Автор книги: Jk Светлая
сообщить о нарушении
Текущая страница: 4 (всего у книги 27 страниц)
Иван подошел к сиделке, давая понять, что нужна ему, и она быстро закончила разговор. Велел ей собрать вещи матери и заняться оформлением выписки. В случае любых сложностей – звонить ему. В случае любых материных возражений – звонить ему. В случае любых стихийных бедствий и террористических актов – тоже звонить ему.
И после этого с чистой совестью, заехав по пути в супермаркет, отправился в Милину квартиру – надо было затарить ей холодильник и вылить в раковину все спиртное, которое найдется в доме.

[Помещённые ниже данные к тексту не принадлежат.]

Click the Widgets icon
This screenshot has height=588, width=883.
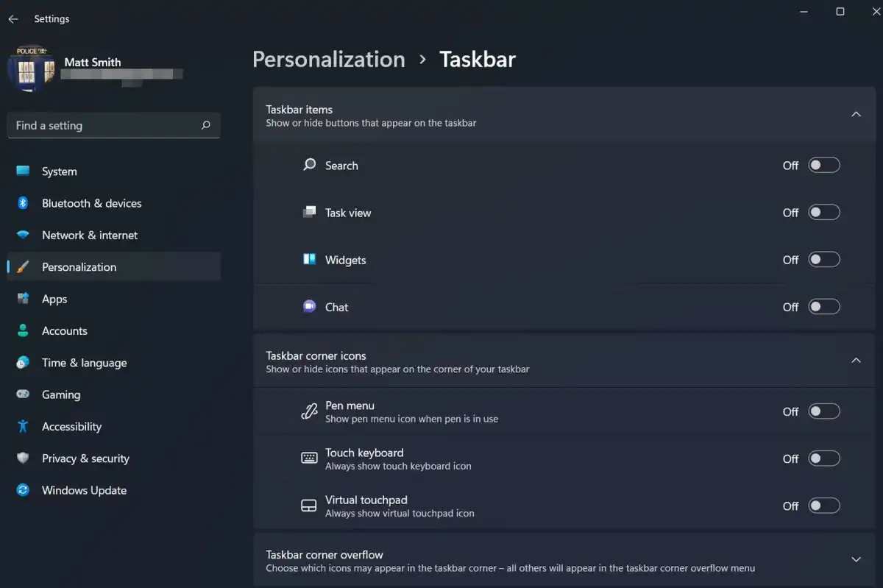click(309, 259)
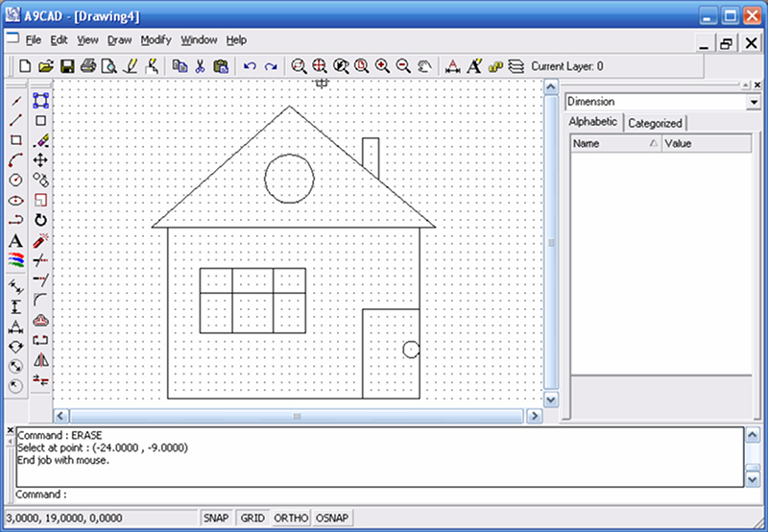Choose the Text tool (letter A)

[15, 240]
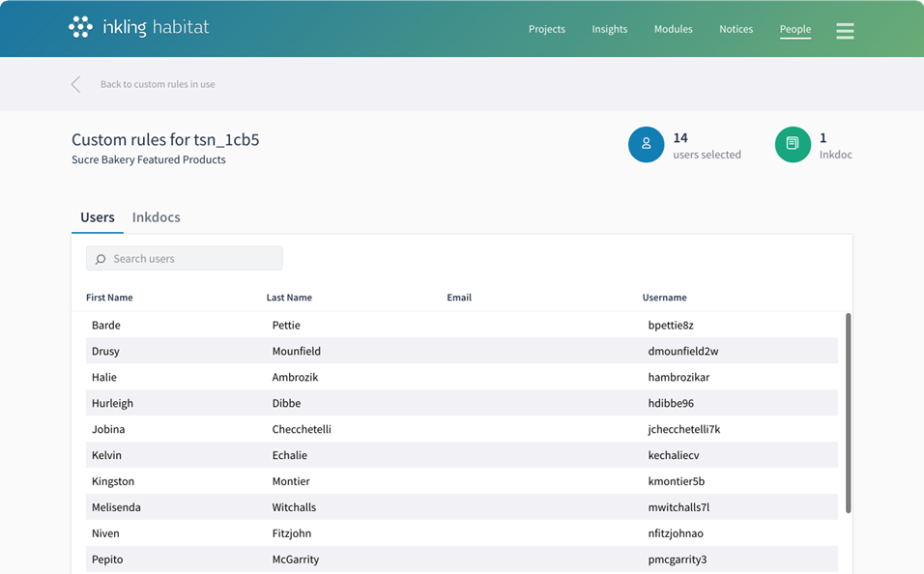Focus the Search users field
Viewport: 924px width, 574px height.
click(193, 259)
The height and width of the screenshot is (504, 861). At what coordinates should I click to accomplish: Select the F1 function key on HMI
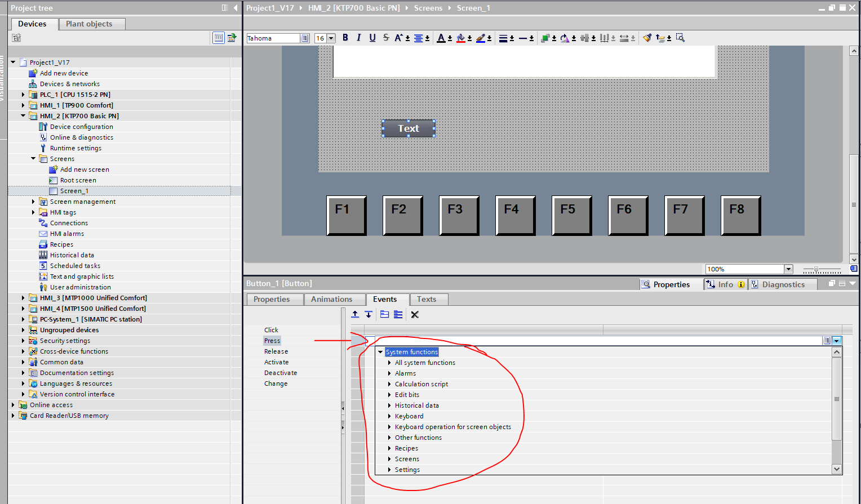347,215
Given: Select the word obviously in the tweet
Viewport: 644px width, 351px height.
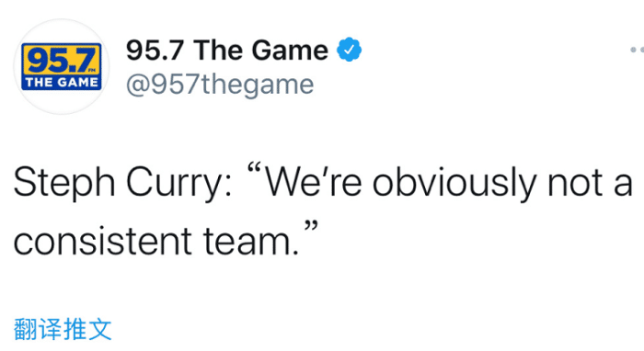Looking at the screenshot, I should click(x=454, y=184).
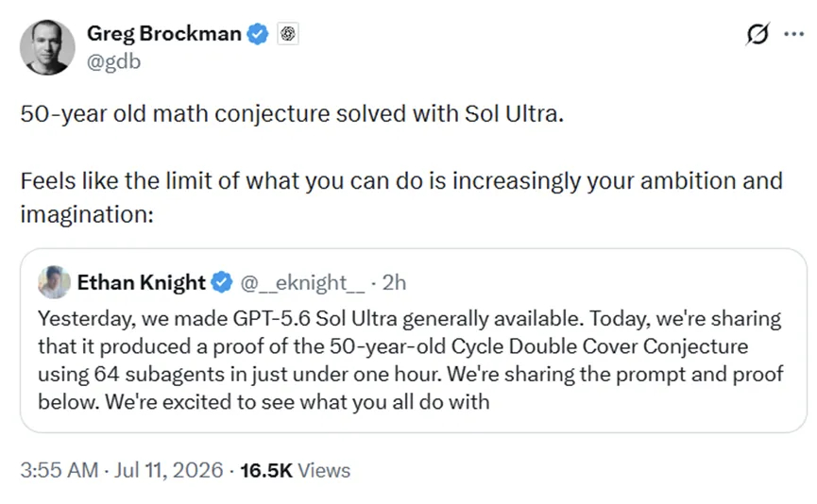Image resolution: width=817 pixels, height=504 pixels.
Task: Click the 2h timestamp on quoted post
Action: click(395, 283)
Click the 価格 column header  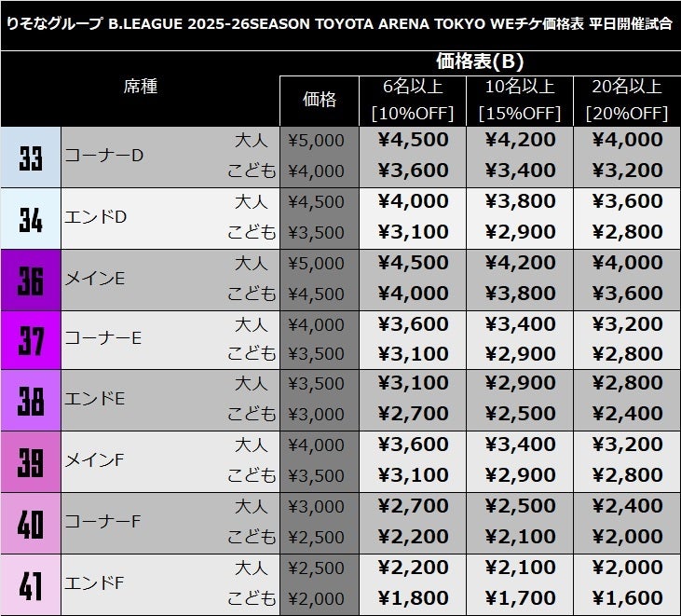point(319,100)
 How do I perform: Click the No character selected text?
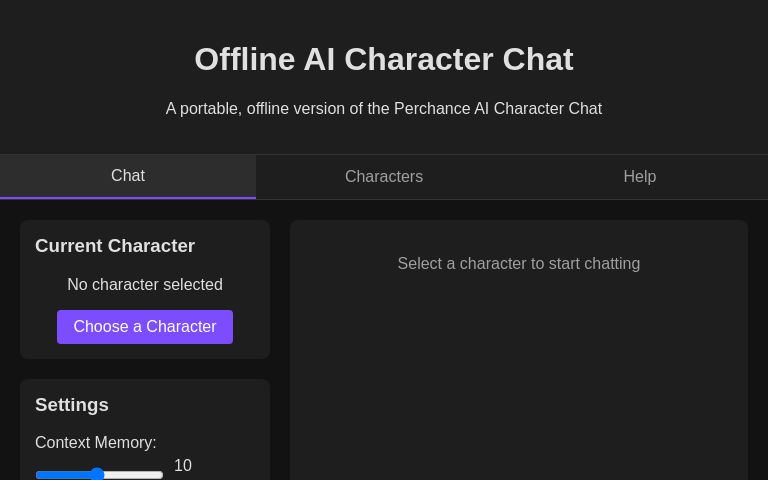(x=145, y=285)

К кавардаку ему не привыкать. Было время, когда его собственное жилище в Киеве больше напоминало наркоманский притон. Очень дорогой притон с шикарной мебелью, навороченной техникой и голыми бабами в его кровати. С периодичностью раз в неделю его посещали работники клининговой компании и вылизывали Мирошеву берлогу до блеска. А он со всей своей толпой, среди которой не у всех были даже знакомые ему рожи, умудрялся довести хату до плачевного состояния аккурат к следующей уборке. Хороший клининг не повредил бы и его мозгам в ту пору.
У Милы, как ни странно, оказалось еще более или менее прилично. Хотя готовился он к чему угодно вплоть до ободранных стен. А нашел несколько немытых стаканов, пыль по углам. И идеально сложенное в стопку стиранное белье.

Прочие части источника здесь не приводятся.